Readers will be aware of this blogger’s preoccupation with guns as instruments of death. Its right to say that, as a former certificate holder, I was never fully comfortable with owning a firearm. As an English barrister dealing with a barrage of firearms cases for several police authorities, I became even more sensitive to the issues of ownership, use and abuse.

Shootings in American schools have resulted in recent impassioned gun pleas from President Obama. I glanced at the Wikipedia entry – yes, it takes some time to scroll down from 1927 to 2015 – to find that the Umpqua Community College shooting, with the loss of 10 lives, 20 casualties, and innumerable families distraught, was not in fact the most recent school shooting in the USA. Since then there have been two further school deaths in the States, and since my Sandy Hook blog, 19 further incidents comprising 38 deaths.

The US gun lobby, in the form of the National Rifle Association, however, maintain their resistance. shoot 1It seems that Americans are unable to release themselves from the belief that guns in the hands of civilian are more protective than offensive.

Restricting the lawful possession of handguns here in the UK after 17 deaths at Dunblane, has been of massive value in saving lives and changing public opinion. The Great British public have little issue with the fact that handguns are no longer permitted outside gun shooting clubs.

It has not, however, shut off the availability of guns. Greater Manchester Police have seized 30 unlicensed weapons this year. Now, in yet a gangland feud, Jayne Hickey, a mother and her 7 year old child have been shot.

I have previously blogged about the question of rights to own firearms here in the UK, and the need for some legislative change.

Whilst unlawful weapons – especially handguns – will be imported from time to time, the gangland weapon of choice is frequently a simple shotgun, the barrel shortened for ease of concealment, and blast effect. There is no need to import these weapons, they are here already.
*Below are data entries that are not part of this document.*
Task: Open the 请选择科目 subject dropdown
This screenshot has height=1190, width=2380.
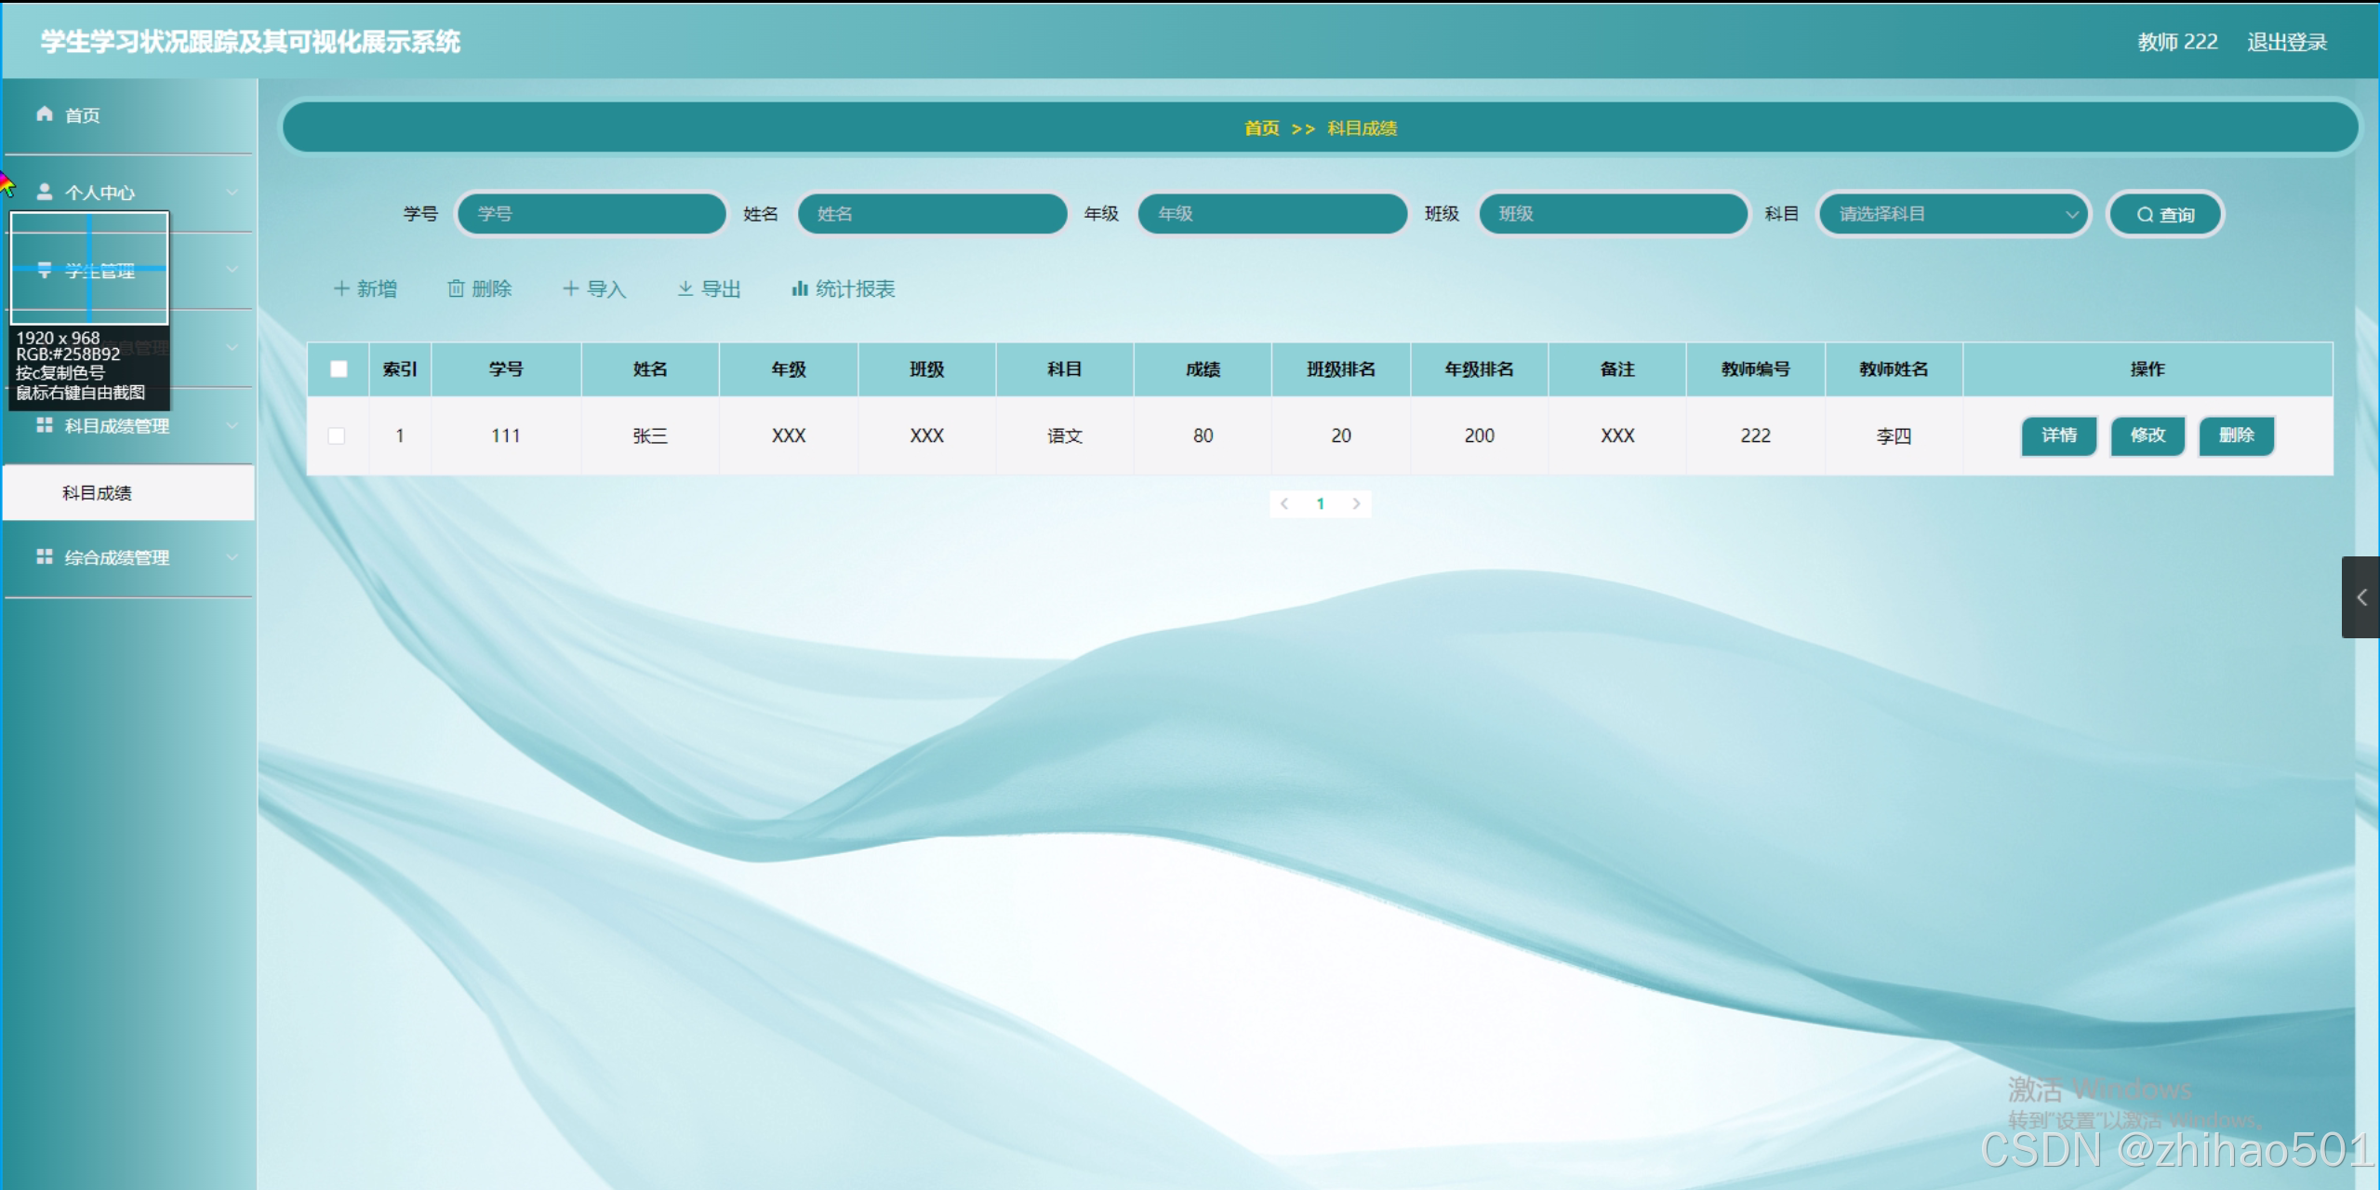Action: click(x=1953, y=214)
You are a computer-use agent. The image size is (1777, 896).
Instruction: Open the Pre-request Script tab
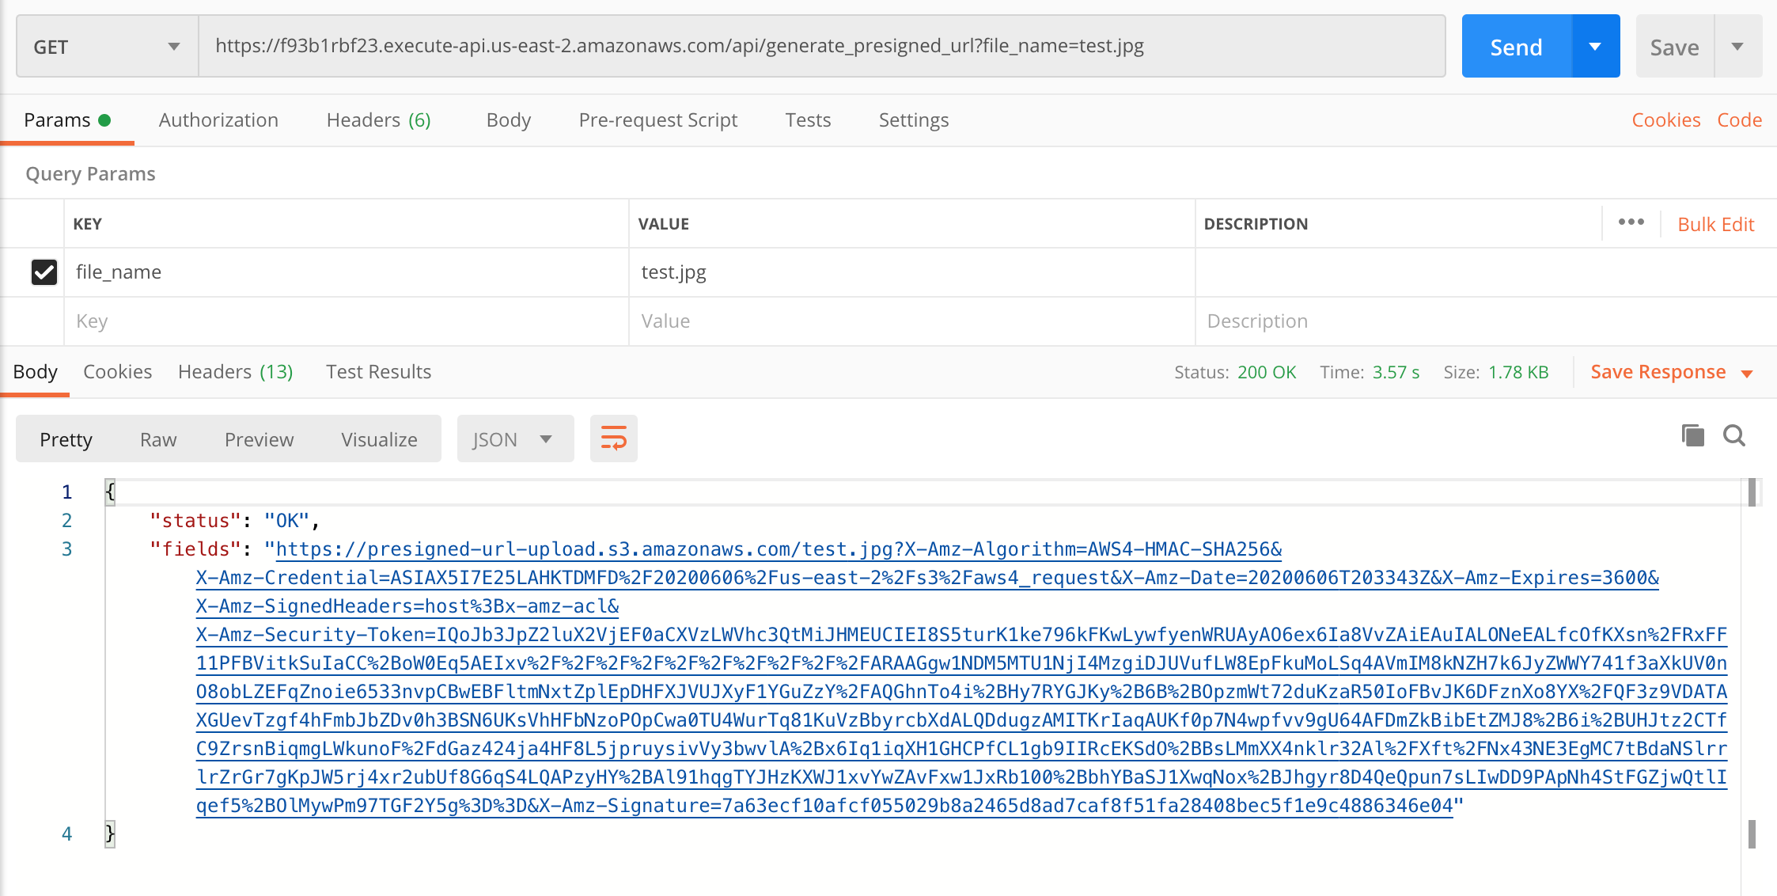pyautogui.click(x=657, y=120)
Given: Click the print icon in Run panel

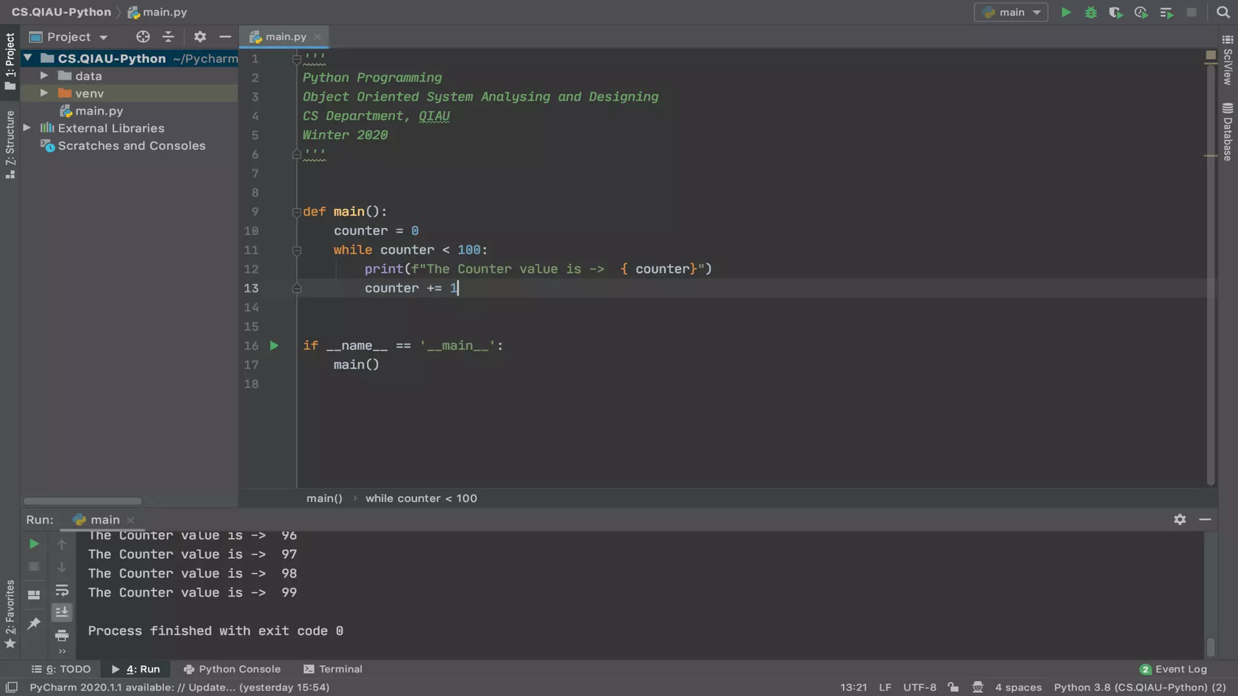Looking at the screenshot, I should pyautogui.click(x=62, y=635).
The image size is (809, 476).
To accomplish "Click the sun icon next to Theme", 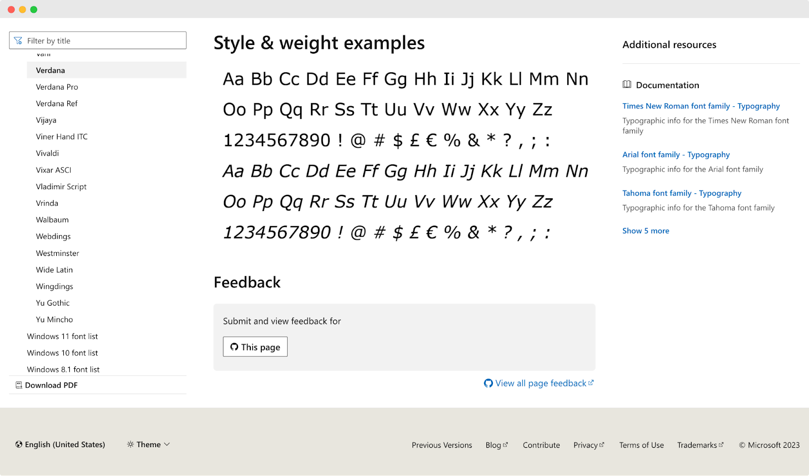I will [131, 444].
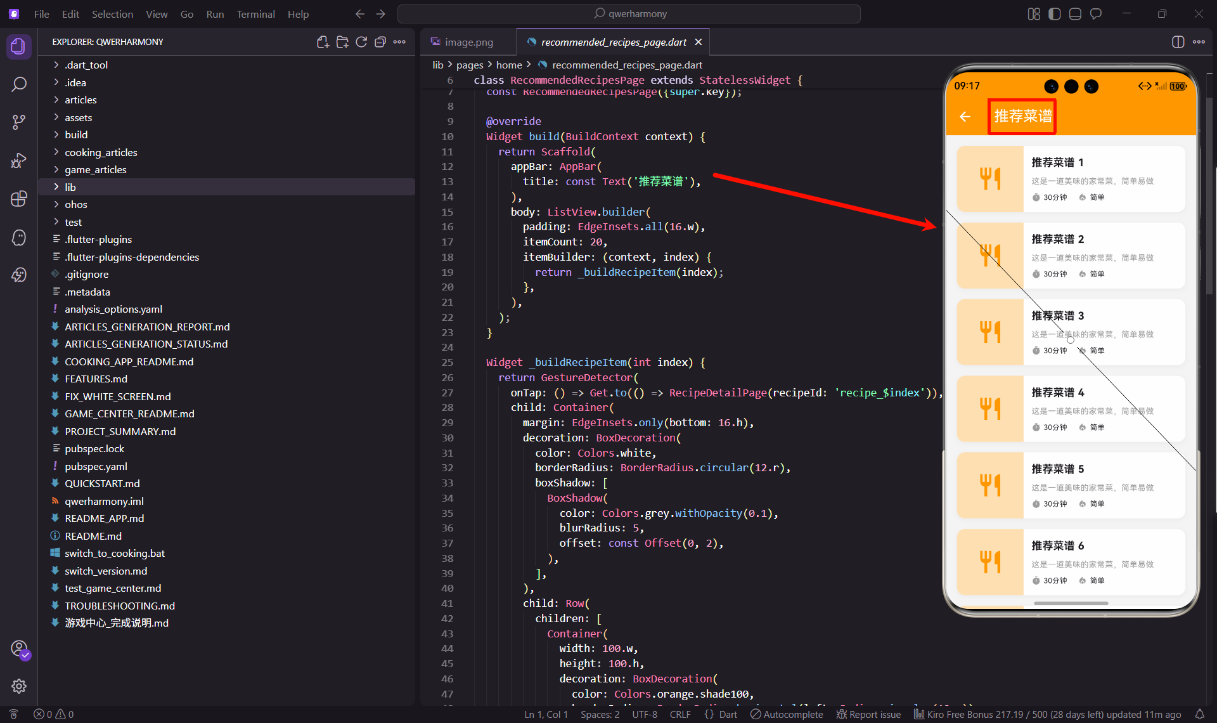The width and height of the screenshot is (1217, 723).
Task: Refresh the explorer file tree
Action: pyautogui.click(x=361, y=42)
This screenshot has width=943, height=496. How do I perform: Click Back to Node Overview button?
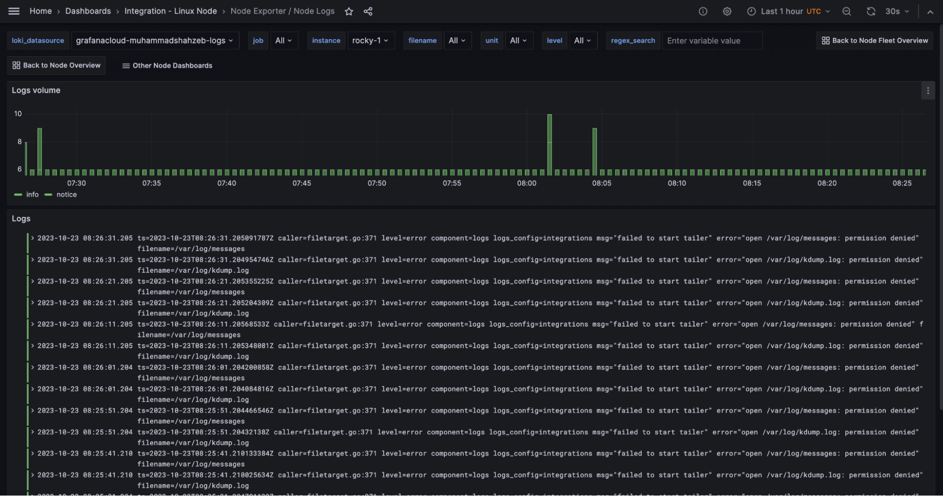[x=56, y=65]
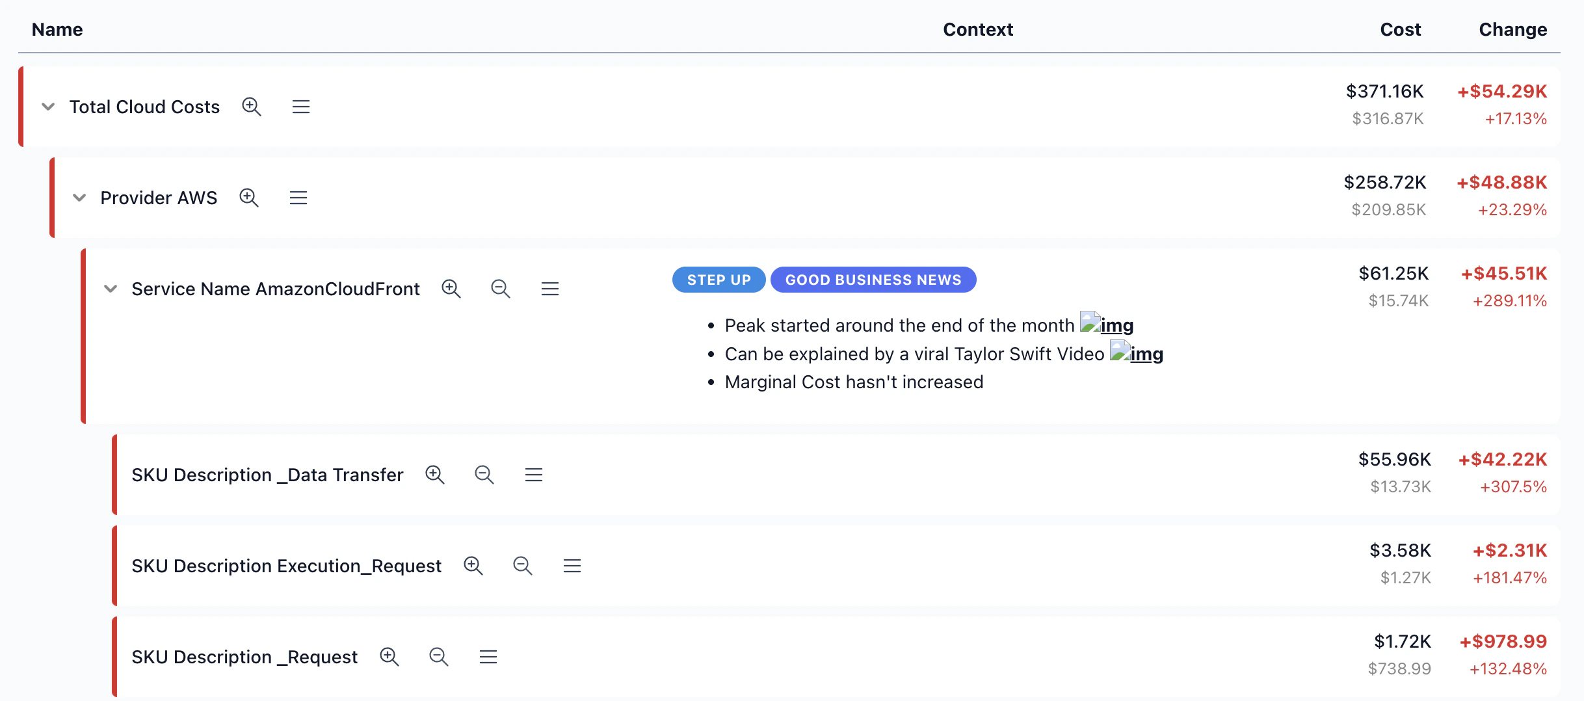Collapse the Provider AWS row
This screenshot has width=1584, height=701.
(x=79, y=198)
Whether shotgun or handgun, the most recent shootings beg the question “What is the source of these weapons?” Until we address the manufacture, procurement and recording of weapons internationally, we will face incidents like these.  Perhaps, with regard to the ‘home gun market’, now is the time to insist (in addition to a gun amnesty) that every registered certificate holder has compulsory insurance against all of the implications of their weapon entering the wrong hands?